** BEGIN Recorded information **

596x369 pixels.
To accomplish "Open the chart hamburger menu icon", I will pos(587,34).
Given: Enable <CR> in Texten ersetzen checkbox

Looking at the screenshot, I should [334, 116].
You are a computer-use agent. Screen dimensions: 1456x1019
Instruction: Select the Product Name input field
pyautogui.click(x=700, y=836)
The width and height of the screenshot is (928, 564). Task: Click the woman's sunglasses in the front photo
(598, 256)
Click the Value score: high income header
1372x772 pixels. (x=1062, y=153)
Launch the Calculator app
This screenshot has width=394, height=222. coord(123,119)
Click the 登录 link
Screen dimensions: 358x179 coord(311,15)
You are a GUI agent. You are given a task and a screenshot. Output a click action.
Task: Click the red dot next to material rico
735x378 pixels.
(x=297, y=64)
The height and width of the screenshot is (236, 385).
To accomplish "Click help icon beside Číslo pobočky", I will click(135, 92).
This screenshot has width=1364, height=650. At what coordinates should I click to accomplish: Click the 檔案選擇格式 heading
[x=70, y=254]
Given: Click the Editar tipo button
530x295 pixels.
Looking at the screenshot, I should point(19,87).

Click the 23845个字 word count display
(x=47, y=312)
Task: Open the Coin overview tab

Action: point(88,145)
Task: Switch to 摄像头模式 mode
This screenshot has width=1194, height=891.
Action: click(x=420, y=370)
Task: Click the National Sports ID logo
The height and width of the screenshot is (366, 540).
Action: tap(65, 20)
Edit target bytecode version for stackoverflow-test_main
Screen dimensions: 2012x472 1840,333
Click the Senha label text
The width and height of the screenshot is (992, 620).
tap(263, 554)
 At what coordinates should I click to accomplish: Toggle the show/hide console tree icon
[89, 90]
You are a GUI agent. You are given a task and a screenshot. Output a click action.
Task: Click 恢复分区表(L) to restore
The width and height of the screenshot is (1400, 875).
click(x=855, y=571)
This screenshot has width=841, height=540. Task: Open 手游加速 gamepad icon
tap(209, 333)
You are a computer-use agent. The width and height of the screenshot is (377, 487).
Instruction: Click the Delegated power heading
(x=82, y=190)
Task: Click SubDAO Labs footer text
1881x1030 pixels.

** END Recorded information **

__Task brief__
Rewrite the records above, replacing "heading" with "title" wherever it occurs and leaving everything else unchanged.

__Answer to the task__
596x369 pixels.
To accomplish "Open the chart hamburger menu icon", I will pos(587,34).
Given: Enable <CR> in Texten ersetzen checkbox

Looking at the screenshot, I should [334, 116].
You are a computer-use agent. Screen dimensions: 1456x1019
Instruction: Select the Product Name input field
pyautogui.click(x=700, y=836)
The width and height of the screenshot is (928, 564). Task: Click the woman's sunglasses in the front photo
(598, 256)
Click the Value score: high income header
1372x772 pixels. (x=1062, y=153)
Launch the Calculator app
This screenshot has width=394, height=222. coord(123,119)
Click the 登录 link
Screen dimensions: 358x179 coord(311,15)
You are a GUI agent. You are given a task and a screenshot. Output a click action.
Task: Click the red dot next to material rico
735x378 pixels.
(x=297, y=64)
The height and width of the screenshot is (236, 385).
To accomplish "Click help icon beside Číslo pobočky", I will click(135, 92).
This screenshot has width=1364, height=650. At what coordinates should I click to accomplish: Click the 檔案選擇格式 title
[x=70, y=254]
Given: Click the Editar tipo button
530x295 pixels.
Looking at the screenshot, I should point(19,87).

Click the 23845个字 word count display
(x=47, y=312)
Task: Open the Coin overview tab

Action: point(88,145)
Task: Switch to 摄像头模式 mode
This screenshot has width=1194, height=891.
Action: click(x=420, y=370)
Task: Click the National Sports ID logo
The height and width of the screenshot is (366, 540).
Action: tap(65, 20)
Edit target bytecode version for stackoverflow-test_main
Screen dimensions: 2012x472 1840,333
Click the Senha label text
The width and height of the screenshot is (992, 620).
tap(263, 554)
 At what coordinates should I click to accomplish: Toggle the show/hide console tree icon
[89, 90]
You are a GUI agent. You are given a task and a screenshot. Output a click action.
Task: Click 恢复分区表(L) to restore
The width and height of the screenshot is (1400, 875).
click(x=855, y=571)
This screenshot has width=841, height=540. Task: Open 手游加速 gamepad icon
tap(209, 333)
You are a computer-use agent. The width and height of the screenshot is (377, 487).
Instruction: Click the Delegated power title
(x=82, y=190)
Task: Click SubDAO Labs footer text
1881x1030 pixels.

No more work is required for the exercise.